New model airport could be gateway to Olympic Games
Company report: Southend Airport
A refurbishment plan costing £35 million could transform Southend Airport into a key regional airport in time for the Olympic Games. Eddie Stobart, the haulage company, which bought the airport for £21 million in December, aims to refurbish it by 2012 and make it capable of handling two million passengers a year by 2020.
Alistair Welch, managing director of Stobart Air, says: “We want to make sure we have things in place in time for the Olympics.

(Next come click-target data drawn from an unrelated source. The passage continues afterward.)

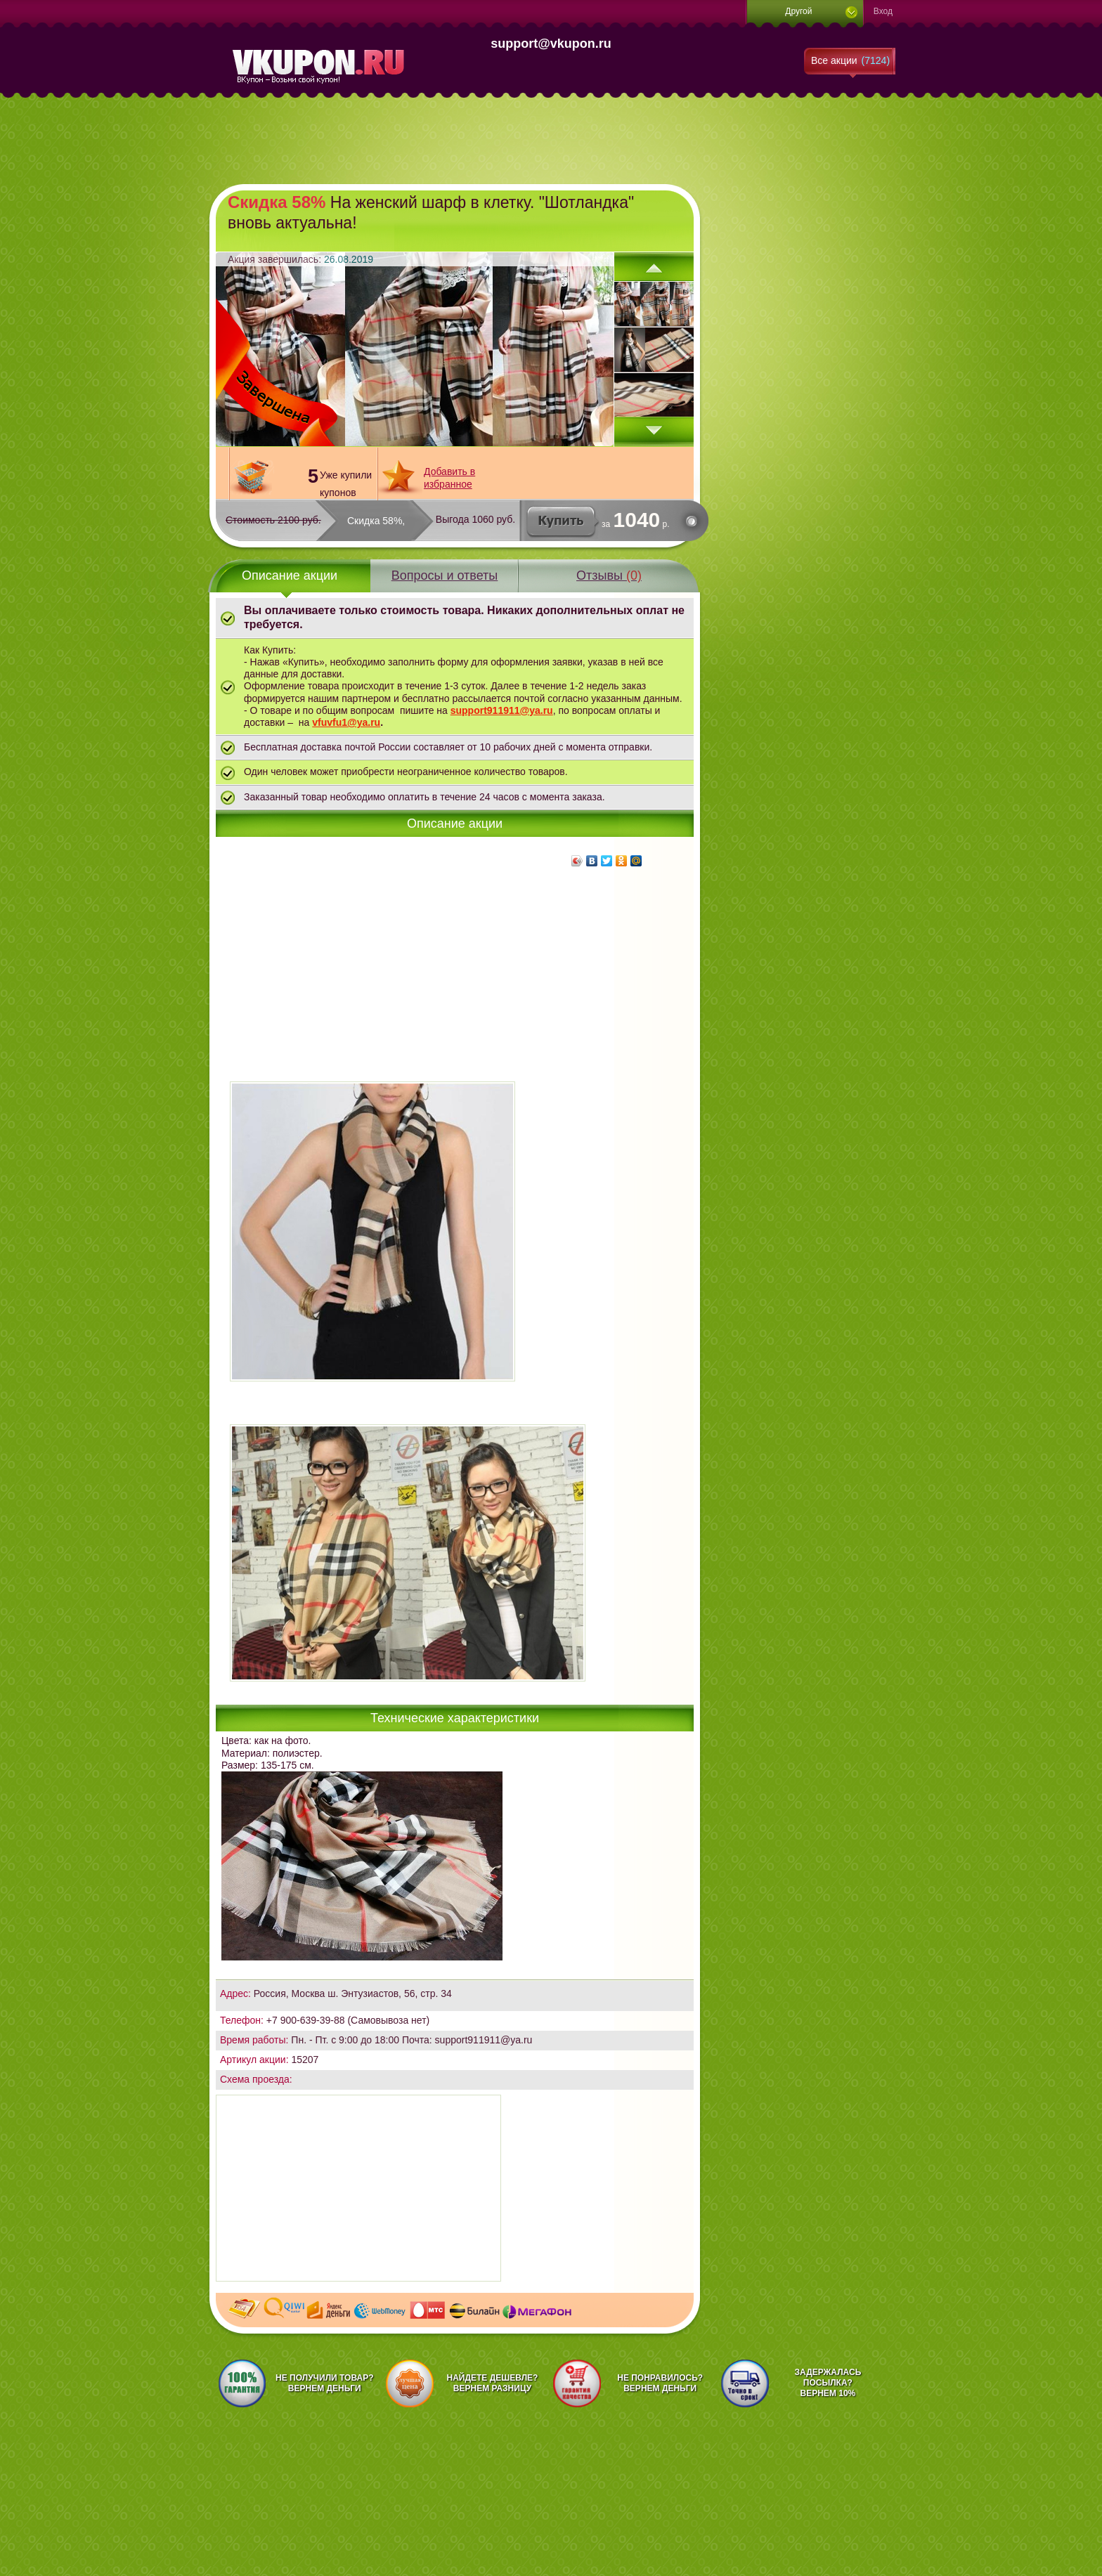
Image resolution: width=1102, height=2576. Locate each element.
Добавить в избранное (449, 477)
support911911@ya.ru (501, 710)
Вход (883, 11)
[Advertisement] (551, 140)
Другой (798, 11)
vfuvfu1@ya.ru (346, 722)
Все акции (850, 60)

It will put Southend on the map. You could be in Stratford within an hour of landing and Liverpool Street in an hour ten.”
However, there is considerable local opposition to the expansion plan and Stobart faces a number of regulatory and planning hurdles. At present, the airport handles between 30,000 and 50,000 passengers a year, most of whom are on the weekly flight to Jersey. The plan to increase capacity to two million passengers a year would mean being able to handle four flights an hour, 18 hours a day. “We want to be a good regional airport that can support the local market. We want to expand [our services] to the Iberian peninsula for Southenders heading away on holiday,” Mr Welch says.
The plan is to extend the runway to enable aircraft to carry more fuel and so take more passengers further. “We will be able to support planes which have a greater range, are quieter and more fuel efficient,” he says.
The renovation — which would include a railway station, 130-bedroom luxury hotel and a new passenger terminal — could create 4,900 new jobs. A further 1,000 could be created if plans for a business park on the northern side of the airport go ahead.
The airport will remain a niche freight specialist — including urgent medical and business deliveries — and a hub for aviation maintenance and engineering companies. Several aviation companies are based there, including Ipeco (makers of jet cabin seats), ATC Lasham (jet maintenance engineers) and Air Livery (refurbishment and painters of jets). Mr Welch adds that many of these companies struggle to recruit highly skilled labour and he is in talks with the East of England Development Agency and the borough council about building an aviation skills academy at the airport.
There are also plans to build a new hangar and facilities to accommodate the growing private jet business activity at the airport, he said. He is coy, however, about talking about the volume of private traffic into the airport: “You have to be careful in the current market.”